-- Try it --
Which of the lines below holds the string "agent"? Copy every line that does.

(Items from a dataset)
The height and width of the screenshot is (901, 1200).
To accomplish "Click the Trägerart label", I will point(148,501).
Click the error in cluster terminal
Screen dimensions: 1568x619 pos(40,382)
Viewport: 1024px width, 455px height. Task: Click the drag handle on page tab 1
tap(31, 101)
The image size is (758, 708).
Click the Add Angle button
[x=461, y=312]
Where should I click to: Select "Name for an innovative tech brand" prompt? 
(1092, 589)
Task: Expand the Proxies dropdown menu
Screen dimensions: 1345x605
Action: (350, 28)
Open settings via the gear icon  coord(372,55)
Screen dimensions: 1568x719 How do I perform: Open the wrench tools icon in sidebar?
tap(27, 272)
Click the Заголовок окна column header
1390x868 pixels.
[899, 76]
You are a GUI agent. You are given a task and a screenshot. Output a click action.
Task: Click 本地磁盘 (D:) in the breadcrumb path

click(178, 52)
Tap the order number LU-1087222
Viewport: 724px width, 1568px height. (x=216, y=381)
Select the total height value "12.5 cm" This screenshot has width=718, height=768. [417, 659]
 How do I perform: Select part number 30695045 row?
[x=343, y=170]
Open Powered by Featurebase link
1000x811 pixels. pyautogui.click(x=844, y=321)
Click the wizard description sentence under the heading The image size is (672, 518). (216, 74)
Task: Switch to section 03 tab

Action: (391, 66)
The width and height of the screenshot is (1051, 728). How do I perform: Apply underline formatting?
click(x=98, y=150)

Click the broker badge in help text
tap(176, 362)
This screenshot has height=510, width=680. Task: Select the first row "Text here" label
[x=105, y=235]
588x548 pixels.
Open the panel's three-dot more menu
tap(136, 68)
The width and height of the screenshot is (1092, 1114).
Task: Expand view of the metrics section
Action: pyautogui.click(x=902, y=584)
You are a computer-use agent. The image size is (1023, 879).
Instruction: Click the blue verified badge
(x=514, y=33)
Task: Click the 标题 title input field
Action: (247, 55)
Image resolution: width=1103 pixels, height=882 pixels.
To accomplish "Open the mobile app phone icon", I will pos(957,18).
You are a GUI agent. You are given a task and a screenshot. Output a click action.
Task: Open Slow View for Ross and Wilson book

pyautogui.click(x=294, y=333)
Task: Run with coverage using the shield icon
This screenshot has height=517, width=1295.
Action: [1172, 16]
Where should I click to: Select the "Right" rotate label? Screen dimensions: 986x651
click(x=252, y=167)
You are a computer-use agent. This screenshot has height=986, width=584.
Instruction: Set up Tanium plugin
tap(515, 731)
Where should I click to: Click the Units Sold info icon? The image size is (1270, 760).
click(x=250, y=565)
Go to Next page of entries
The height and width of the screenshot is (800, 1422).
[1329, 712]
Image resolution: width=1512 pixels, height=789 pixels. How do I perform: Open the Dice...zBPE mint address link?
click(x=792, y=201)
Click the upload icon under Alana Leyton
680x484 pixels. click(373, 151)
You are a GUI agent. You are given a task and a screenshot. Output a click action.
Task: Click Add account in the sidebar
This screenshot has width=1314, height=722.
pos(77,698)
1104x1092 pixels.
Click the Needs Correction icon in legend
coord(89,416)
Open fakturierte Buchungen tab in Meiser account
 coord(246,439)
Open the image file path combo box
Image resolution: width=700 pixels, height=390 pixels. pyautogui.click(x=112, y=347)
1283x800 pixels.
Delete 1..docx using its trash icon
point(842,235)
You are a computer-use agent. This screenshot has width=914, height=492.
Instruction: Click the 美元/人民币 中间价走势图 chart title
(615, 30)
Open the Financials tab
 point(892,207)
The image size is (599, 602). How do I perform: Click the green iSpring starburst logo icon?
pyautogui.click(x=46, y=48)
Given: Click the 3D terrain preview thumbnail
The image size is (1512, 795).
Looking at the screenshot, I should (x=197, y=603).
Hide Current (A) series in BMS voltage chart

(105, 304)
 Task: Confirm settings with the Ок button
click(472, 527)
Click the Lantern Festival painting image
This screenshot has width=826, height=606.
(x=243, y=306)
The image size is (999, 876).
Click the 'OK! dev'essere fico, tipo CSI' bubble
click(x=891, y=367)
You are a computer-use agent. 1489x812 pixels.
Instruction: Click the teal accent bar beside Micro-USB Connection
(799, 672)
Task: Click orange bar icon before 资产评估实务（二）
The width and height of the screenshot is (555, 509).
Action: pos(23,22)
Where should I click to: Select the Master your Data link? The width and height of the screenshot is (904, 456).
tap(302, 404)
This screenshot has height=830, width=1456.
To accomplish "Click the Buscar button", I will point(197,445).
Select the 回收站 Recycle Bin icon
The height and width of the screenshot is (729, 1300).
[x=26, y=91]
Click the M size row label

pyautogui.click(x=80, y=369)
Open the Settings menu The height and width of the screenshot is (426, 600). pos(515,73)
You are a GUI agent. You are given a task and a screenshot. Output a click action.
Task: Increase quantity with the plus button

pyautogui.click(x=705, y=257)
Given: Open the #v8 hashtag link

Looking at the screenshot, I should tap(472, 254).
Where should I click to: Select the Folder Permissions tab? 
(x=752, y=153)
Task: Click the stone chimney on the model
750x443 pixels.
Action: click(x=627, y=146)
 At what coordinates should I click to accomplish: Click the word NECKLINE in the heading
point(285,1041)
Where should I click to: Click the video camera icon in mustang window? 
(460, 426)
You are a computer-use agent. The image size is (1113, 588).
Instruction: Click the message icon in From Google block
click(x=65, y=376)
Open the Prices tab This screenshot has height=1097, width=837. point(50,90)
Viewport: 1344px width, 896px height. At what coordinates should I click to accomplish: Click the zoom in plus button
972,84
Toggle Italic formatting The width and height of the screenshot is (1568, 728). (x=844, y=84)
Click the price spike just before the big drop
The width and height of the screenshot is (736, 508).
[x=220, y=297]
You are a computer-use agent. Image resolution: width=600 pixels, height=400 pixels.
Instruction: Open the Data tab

-- Answer to the exercise --
You are a GUI agent. You are given a task and a screenshot. Output a click action.
You are a computer-use agent. The image size is (1023, 879).
You are a GUI agent. You are given a task and a screenshot. Output a click action.
You are a computer-use agent. This screenshot has height=986, width=584.
You are a GUI agent. You are given a task and a screenshot. Output a click action.
You are a computer-use agent. This screenshot has width=914, height=492.
You are a computer-use agent. 1489x812 pixels.
You are a GUI agent. You are given a task and a screenshot. Output a click action.
You are a computer-use agent. The image size is (1113, 588).
You are a computer-use agent. Image resolution: width=600 pixels, height=400 pixels.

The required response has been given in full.